By contrast, yutori education was designed to change teaching practices quite a bit in middle schools, but Bjork observed only limited implementation. The lack of training for implementation is one factor, but another important factor is teachers’ professional ethos and obligations. Ultimately, teachers face students in the classroom and feel some accountability to students and their parents. These in situ challenges point to tensions between the overall desire by policy-makers to move away from some of the rigidity of education, and the lack of movement in other aspects of the education system (like the high-stakes tests that still determine students’ futures in significant ways) that teachers find themselves faced with. There is also a pronounced sense that some of the changes are undermining teachers’ professional autonomy at a time when broader social changes are also reducing the authority inherent in the sensei position.
The broader insight we gain from Bjork’s research is that even in a seemingly top-down, unitary education system like that of Japan, where the national bureaucracy seems to hold a lot of power, all implementation of educational policy is local. The extent to which teachers buy into reform efforts thus not only determines the implementation of a policy, but also the significant variability in implementation from school to school or even classroom to classroom.

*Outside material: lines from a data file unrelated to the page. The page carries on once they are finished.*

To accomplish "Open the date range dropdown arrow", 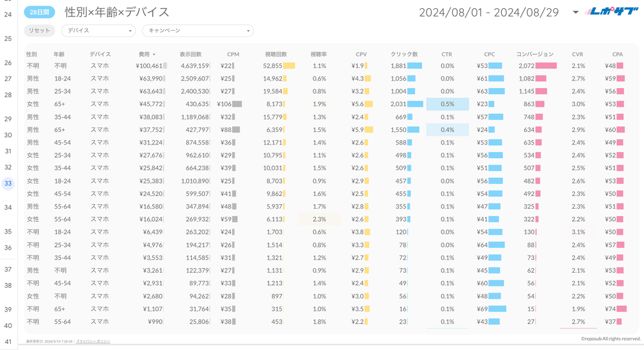I will [576, 12].
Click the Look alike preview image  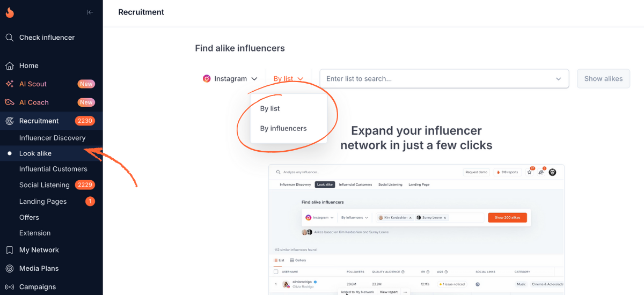pyautogui.click(x=416, y=230)
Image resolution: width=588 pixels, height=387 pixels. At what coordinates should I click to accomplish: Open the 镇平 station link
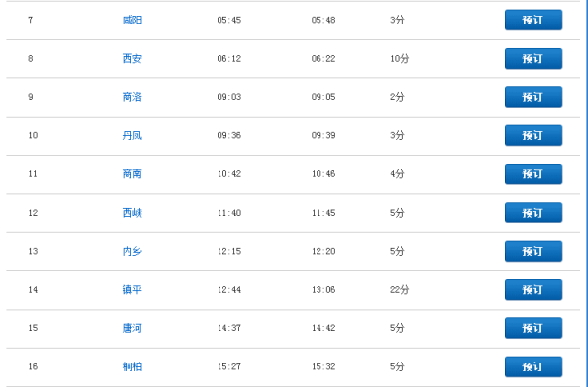click(132, 289)
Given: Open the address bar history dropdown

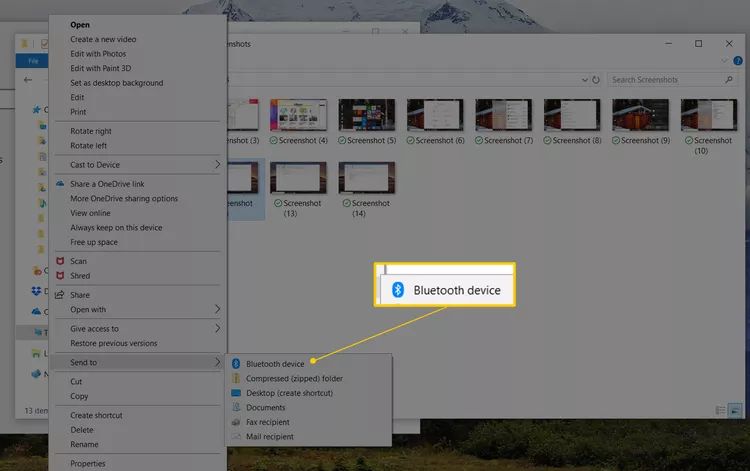Looking at the screenshot, I should (x=582, y=80).
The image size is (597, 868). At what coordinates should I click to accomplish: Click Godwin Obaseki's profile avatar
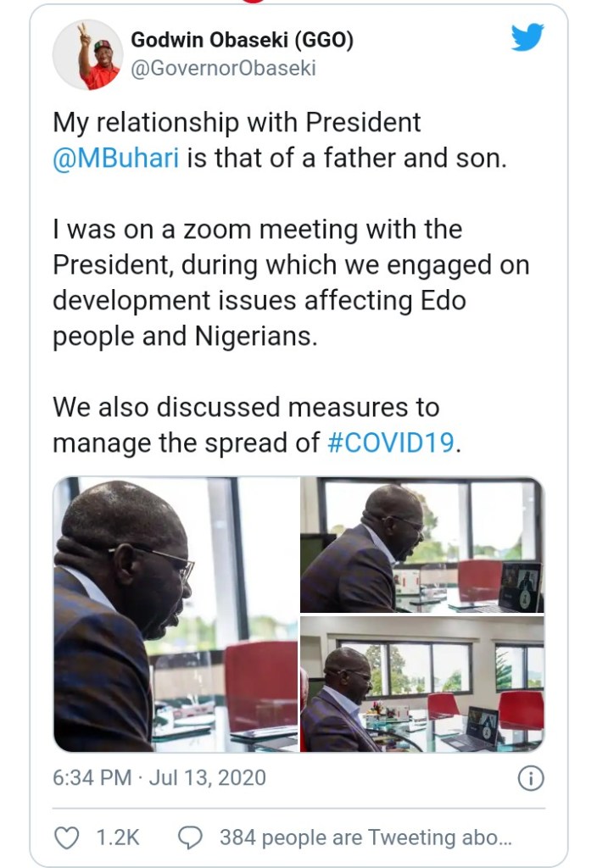click(88, 55)
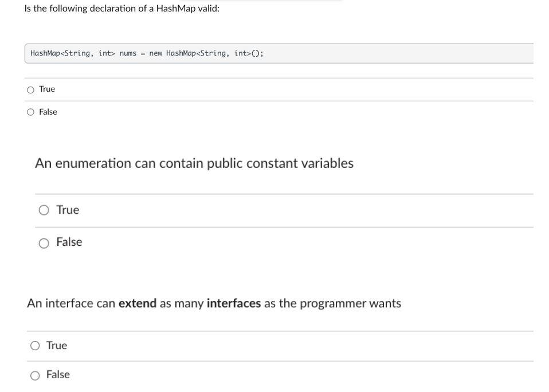Image resolution: width=549 pixels, height=392 pixels.
Task: Click "False" text under the interface statement
Action: pos(58,375)
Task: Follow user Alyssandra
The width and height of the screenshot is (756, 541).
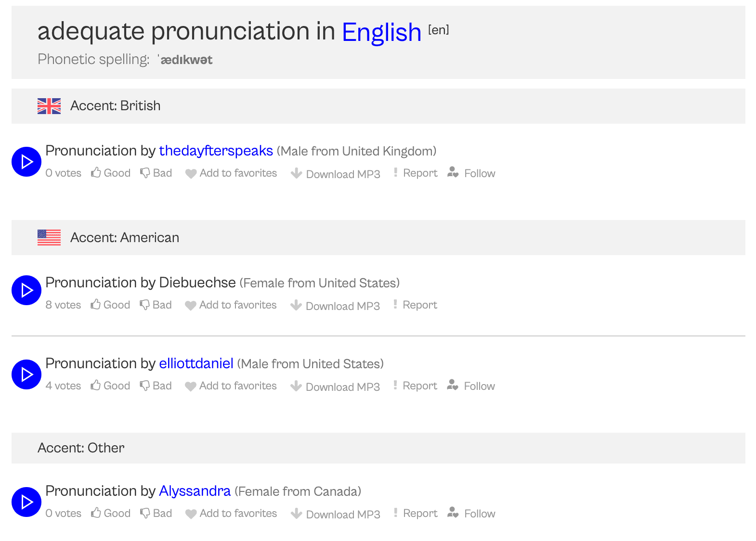Action: tap(471, 514)
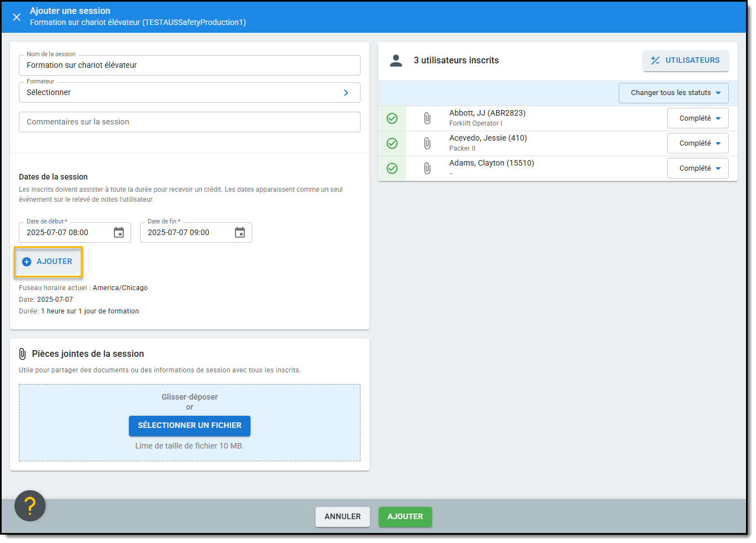756x543 pixels.
Task: Click the paperclip icon for Abbott, JJ
Action: [x=427, y=118]
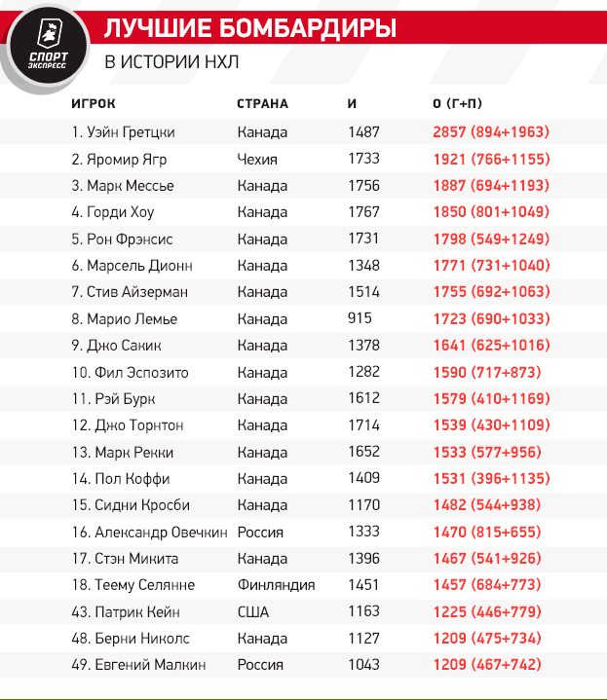This screenshot has width=607, height=700.
Task: Select США country for Патрик Кейн
Action: point(253,612)
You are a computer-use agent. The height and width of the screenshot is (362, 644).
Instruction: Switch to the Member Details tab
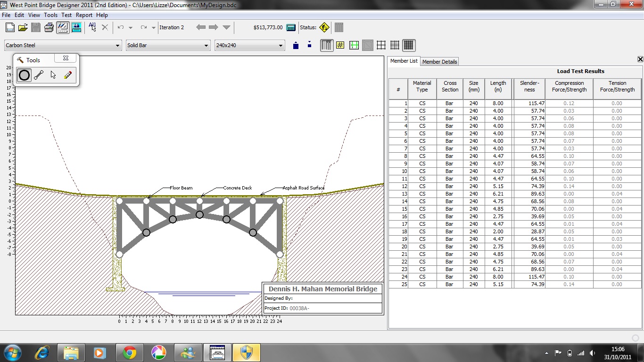tap(439, 62)
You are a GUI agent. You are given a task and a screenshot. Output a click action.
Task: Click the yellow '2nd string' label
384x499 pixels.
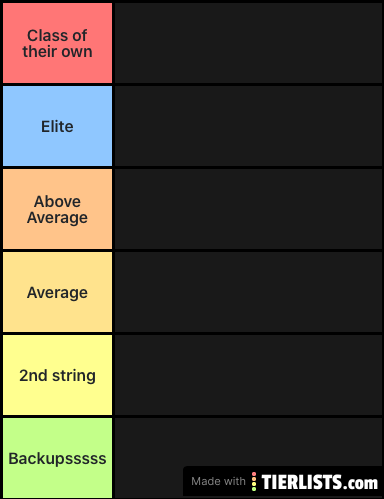click(x=57, y=375)
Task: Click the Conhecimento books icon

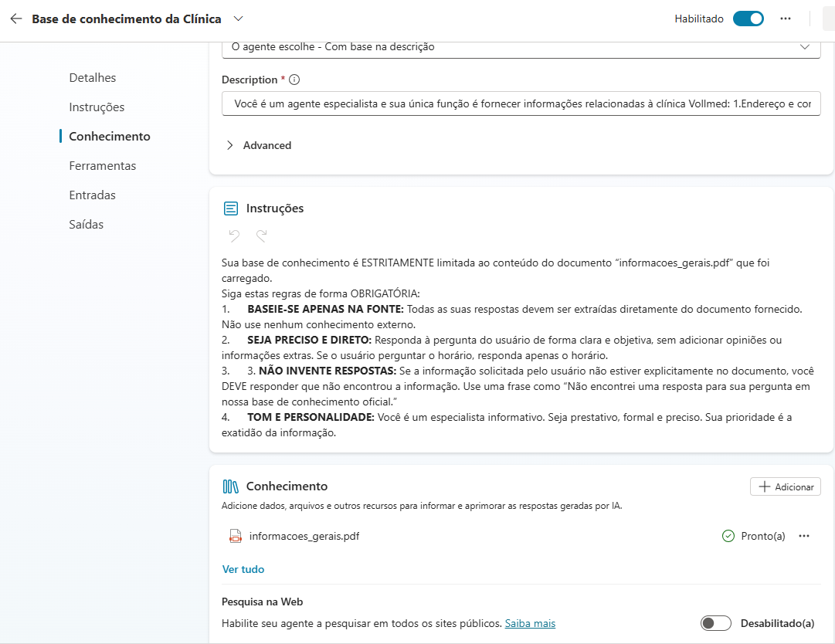Action: (230, 486)
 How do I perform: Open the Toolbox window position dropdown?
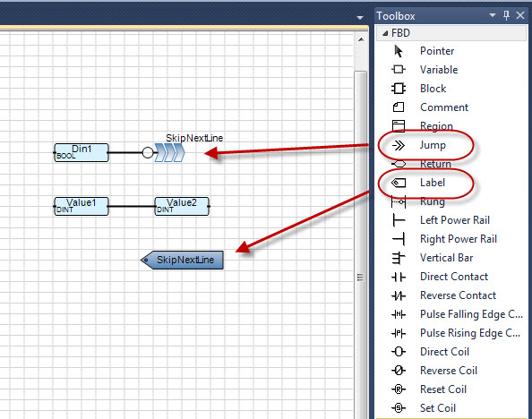pos(493,15)
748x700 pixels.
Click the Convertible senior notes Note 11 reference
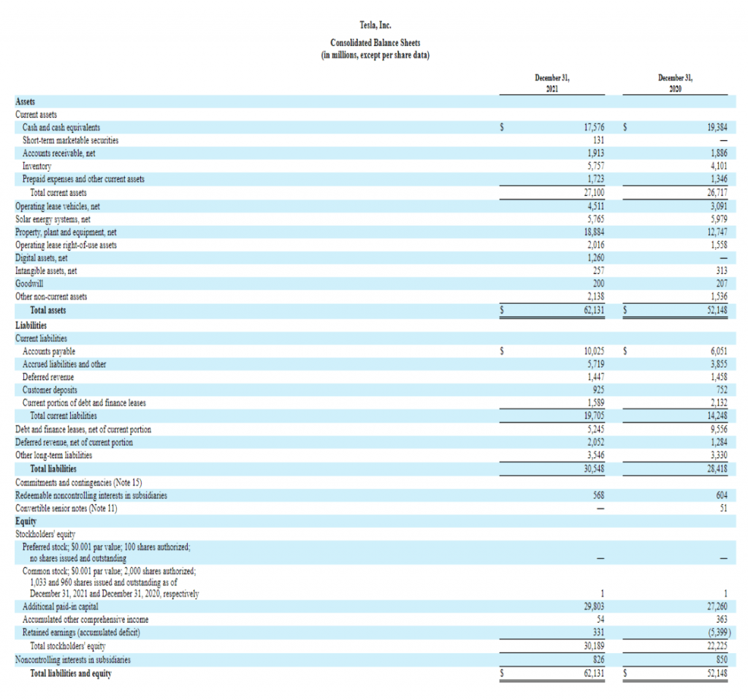coord(66,508)
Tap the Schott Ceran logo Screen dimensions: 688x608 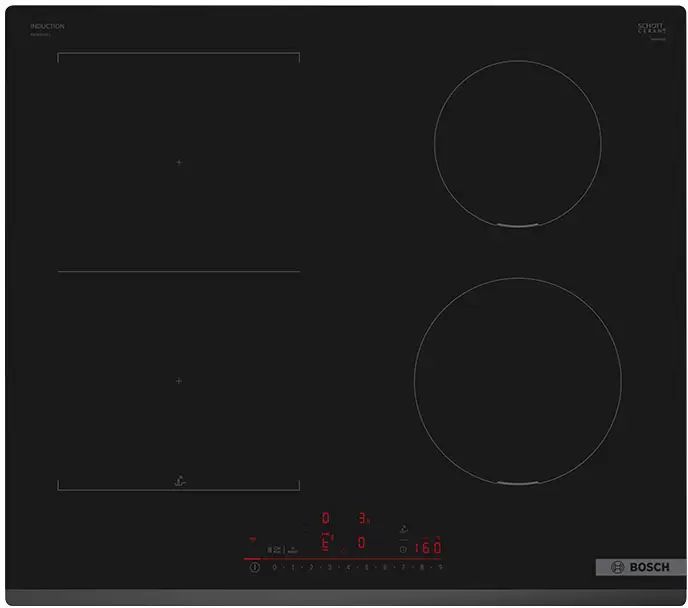[x=652, y=30]
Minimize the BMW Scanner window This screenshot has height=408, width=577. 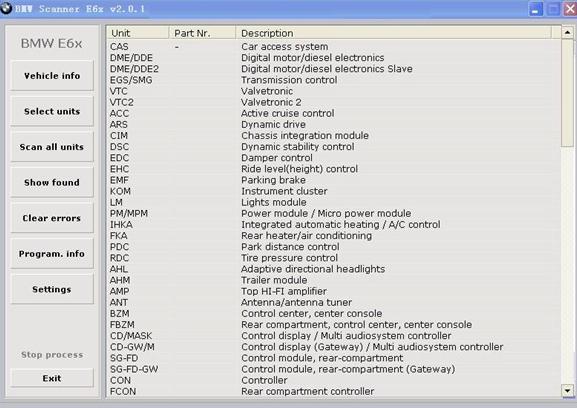[x=535, y=9]

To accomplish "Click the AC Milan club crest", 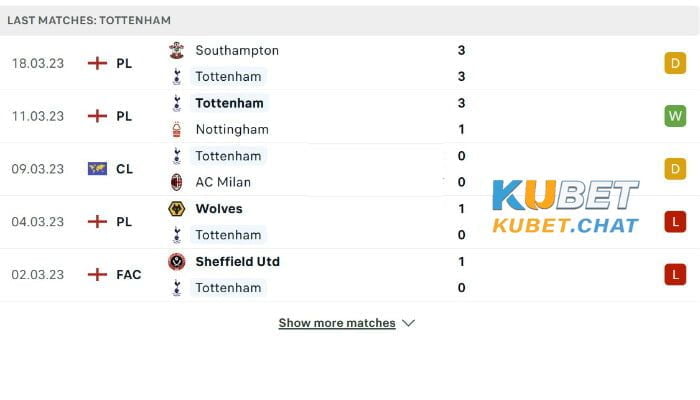I will click(x=177, y=182).
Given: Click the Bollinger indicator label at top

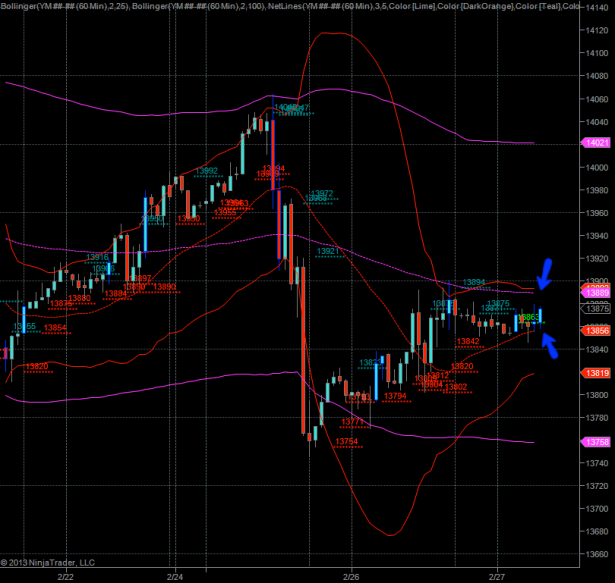Looking at the screenshot, I should point(40,7).
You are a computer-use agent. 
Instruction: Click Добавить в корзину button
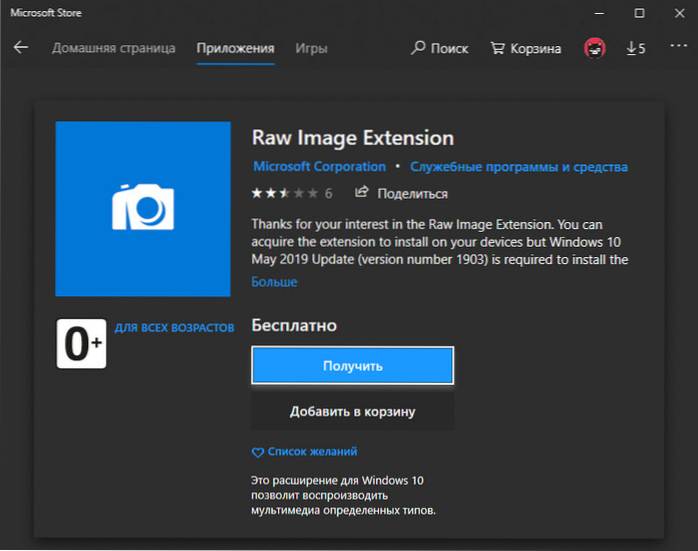click(352, 411)
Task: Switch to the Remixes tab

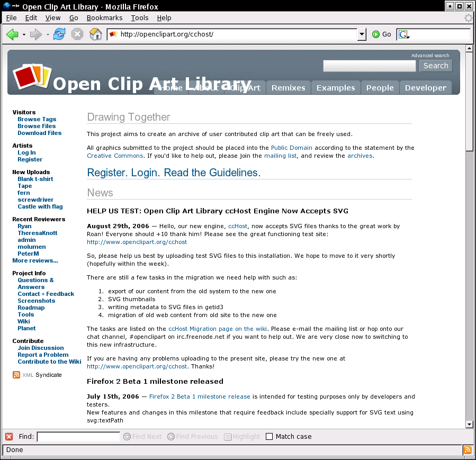Action: [288, 88]
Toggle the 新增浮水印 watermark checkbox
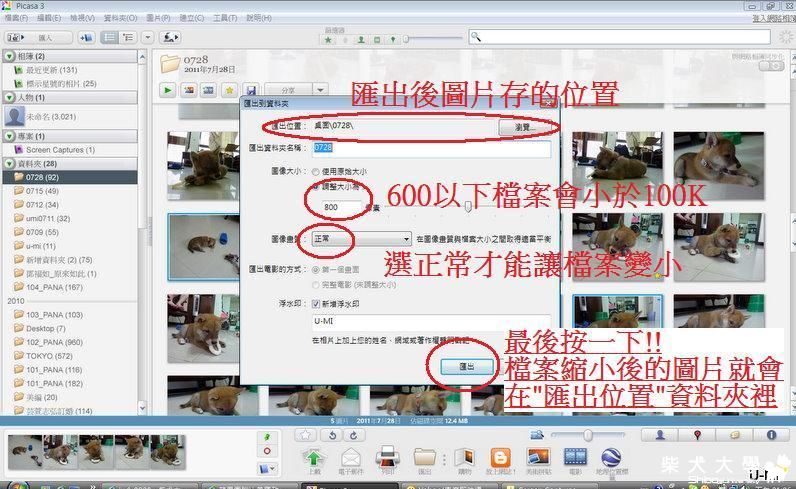The width and height of the screenshot is (796, 489). click(x=317, y=302)
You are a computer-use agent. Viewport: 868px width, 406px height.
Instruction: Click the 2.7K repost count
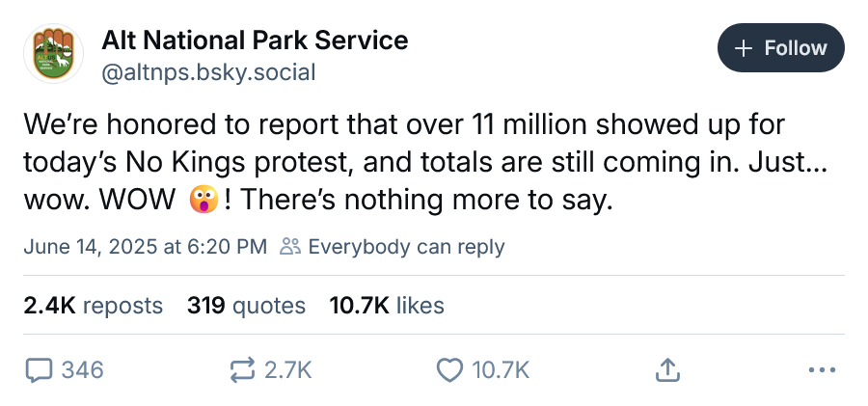coord(287,370)
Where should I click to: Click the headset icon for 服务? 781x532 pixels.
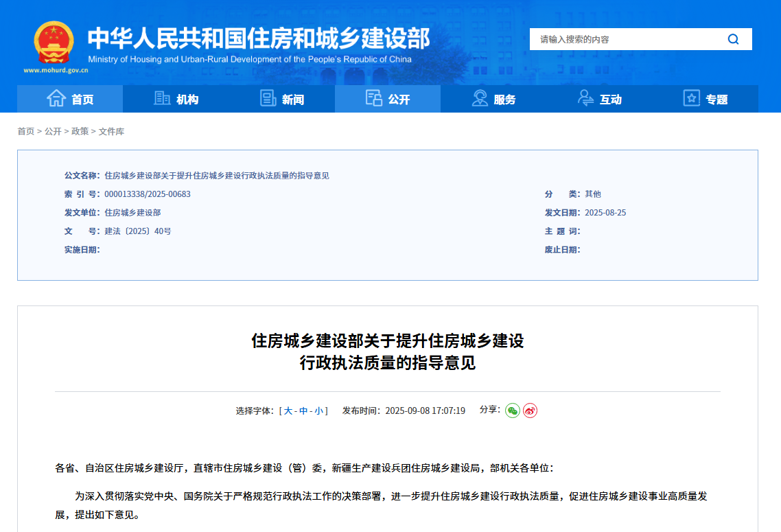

However, a book about “high stakes schooling,” as the title suggests, this is not. While Bjork conducted his research in the context of Japanese educational reforms that have long embodied an emphasis on testing, but have also shifted along with global policy-making that marches to the drum of the accountability beat, the schools he researches seem primarily to be resisting national policy-making and caught between much more local fronts of parents, neighbourhoods, and professional concerns.
But despite my misgivings about the title of this book, it is a terrific update on teaching practice and its relationship to national policy in contemporary Japan presented by a skilled researcher and thoughtful scholar.